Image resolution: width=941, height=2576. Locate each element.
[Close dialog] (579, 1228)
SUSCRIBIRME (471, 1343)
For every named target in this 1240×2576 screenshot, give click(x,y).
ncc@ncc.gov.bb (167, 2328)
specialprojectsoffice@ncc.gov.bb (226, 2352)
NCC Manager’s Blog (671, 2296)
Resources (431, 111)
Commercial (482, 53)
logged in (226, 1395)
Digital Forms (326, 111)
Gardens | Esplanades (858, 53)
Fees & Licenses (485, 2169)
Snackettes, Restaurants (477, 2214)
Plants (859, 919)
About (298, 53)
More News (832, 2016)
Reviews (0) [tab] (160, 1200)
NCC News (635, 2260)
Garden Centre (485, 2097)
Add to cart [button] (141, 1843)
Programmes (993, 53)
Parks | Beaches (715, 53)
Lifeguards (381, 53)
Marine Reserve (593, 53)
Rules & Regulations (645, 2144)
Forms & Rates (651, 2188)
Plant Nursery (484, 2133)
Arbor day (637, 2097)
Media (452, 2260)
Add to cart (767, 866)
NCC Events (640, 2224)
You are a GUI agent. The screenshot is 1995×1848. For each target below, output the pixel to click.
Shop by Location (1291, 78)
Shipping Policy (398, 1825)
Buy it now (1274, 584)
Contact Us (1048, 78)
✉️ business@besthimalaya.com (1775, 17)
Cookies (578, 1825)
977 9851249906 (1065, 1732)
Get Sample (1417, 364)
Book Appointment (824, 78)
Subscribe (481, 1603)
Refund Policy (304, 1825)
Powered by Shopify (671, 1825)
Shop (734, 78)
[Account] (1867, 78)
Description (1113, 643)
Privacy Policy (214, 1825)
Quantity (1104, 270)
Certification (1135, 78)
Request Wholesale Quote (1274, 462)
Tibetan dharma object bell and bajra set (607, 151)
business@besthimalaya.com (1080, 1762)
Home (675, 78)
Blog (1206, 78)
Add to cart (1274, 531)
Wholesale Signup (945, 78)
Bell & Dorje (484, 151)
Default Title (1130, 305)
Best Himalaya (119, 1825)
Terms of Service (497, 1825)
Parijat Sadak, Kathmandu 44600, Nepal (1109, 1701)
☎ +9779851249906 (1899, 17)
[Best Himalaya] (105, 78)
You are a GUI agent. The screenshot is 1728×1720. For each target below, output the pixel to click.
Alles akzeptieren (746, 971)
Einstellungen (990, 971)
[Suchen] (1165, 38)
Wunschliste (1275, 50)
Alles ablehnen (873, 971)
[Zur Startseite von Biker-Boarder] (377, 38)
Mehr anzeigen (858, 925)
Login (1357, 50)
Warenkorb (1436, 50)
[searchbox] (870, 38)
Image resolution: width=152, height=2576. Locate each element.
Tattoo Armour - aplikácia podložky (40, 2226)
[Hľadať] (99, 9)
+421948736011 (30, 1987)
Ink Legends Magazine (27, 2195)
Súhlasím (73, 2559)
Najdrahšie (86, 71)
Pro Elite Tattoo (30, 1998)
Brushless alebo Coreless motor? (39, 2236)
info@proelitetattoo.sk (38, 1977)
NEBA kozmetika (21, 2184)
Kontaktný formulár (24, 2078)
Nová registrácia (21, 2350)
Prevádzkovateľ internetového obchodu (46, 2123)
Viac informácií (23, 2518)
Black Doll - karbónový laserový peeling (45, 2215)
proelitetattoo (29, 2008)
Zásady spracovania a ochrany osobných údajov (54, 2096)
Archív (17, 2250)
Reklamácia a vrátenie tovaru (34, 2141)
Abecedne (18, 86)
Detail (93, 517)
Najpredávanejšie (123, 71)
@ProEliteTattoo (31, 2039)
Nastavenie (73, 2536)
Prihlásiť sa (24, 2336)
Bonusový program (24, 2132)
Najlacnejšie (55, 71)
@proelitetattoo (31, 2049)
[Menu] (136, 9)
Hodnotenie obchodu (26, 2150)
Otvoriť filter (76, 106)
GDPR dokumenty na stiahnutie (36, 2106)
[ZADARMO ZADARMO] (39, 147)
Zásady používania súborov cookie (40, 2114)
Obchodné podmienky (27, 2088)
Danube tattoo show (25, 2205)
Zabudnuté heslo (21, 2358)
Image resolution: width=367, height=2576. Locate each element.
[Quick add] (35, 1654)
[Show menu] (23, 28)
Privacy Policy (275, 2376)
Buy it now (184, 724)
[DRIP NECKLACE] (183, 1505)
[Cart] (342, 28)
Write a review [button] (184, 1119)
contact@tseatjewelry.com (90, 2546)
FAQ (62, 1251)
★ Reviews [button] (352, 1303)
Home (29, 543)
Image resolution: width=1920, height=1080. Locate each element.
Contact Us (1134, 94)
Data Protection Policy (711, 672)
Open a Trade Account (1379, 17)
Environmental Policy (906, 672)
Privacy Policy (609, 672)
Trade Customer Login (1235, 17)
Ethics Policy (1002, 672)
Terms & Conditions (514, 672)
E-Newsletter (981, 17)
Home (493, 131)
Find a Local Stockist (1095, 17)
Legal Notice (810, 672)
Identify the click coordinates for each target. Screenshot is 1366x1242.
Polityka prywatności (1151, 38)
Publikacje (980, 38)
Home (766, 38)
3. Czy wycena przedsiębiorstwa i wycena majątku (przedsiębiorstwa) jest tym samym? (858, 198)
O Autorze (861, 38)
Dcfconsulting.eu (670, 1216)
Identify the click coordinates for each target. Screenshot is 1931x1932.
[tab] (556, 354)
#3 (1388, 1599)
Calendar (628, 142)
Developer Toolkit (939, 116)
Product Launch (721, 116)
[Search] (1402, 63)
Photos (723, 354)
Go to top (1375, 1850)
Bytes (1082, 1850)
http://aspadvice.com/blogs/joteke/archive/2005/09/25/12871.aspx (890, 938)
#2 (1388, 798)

###

To do: Every line of the material that holds the word "resolution" must be found and copied.

Task solution:
Image resolution: width=941, height=2576. Locate each element.
Image resolution: width=152, height=2576. Locate each element.
Image resolution: width=367, height=2576. Locate each element.
Image resolution: width=1920, height=1080. Locate each element.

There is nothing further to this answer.